What is expected: From the entries below, list each line with "will".

Collected data:
- - - -

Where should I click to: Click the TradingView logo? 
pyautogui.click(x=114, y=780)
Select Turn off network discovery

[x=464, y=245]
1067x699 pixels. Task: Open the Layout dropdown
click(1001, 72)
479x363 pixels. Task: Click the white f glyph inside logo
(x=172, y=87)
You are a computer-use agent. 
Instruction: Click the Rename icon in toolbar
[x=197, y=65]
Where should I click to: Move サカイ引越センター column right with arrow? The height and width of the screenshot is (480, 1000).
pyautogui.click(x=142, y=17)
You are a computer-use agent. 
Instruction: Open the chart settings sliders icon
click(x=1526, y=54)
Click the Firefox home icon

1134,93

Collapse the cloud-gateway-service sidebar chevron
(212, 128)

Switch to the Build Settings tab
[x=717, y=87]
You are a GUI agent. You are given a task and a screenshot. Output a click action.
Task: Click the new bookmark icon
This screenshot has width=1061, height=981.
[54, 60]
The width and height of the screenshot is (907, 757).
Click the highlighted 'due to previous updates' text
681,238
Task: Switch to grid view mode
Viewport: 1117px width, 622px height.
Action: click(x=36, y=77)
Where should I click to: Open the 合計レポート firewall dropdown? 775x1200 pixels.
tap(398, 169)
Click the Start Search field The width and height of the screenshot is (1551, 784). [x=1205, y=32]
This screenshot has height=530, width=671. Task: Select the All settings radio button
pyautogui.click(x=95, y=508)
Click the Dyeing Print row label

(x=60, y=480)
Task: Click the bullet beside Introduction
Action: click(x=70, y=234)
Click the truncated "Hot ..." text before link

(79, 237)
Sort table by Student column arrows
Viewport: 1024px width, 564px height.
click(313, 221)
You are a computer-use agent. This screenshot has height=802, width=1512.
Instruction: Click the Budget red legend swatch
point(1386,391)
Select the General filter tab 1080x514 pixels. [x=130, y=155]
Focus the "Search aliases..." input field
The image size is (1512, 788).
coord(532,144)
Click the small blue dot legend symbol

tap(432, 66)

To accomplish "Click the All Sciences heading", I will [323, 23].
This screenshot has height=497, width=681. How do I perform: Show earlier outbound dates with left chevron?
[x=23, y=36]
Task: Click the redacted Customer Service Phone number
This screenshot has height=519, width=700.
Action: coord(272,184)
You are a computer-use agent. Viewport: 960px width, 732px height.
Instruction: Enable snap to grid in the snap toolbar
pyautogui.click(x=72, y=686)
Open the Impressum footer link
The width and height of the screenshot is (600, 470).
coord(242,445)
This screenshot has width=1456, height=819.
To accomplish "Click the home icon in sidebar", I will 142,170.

- - - -

Exercise response:
To accomplish "Click the All Sciences heading", I will [323, 23].
To accomplish "Click the home icon in sidebar", I will 142,170.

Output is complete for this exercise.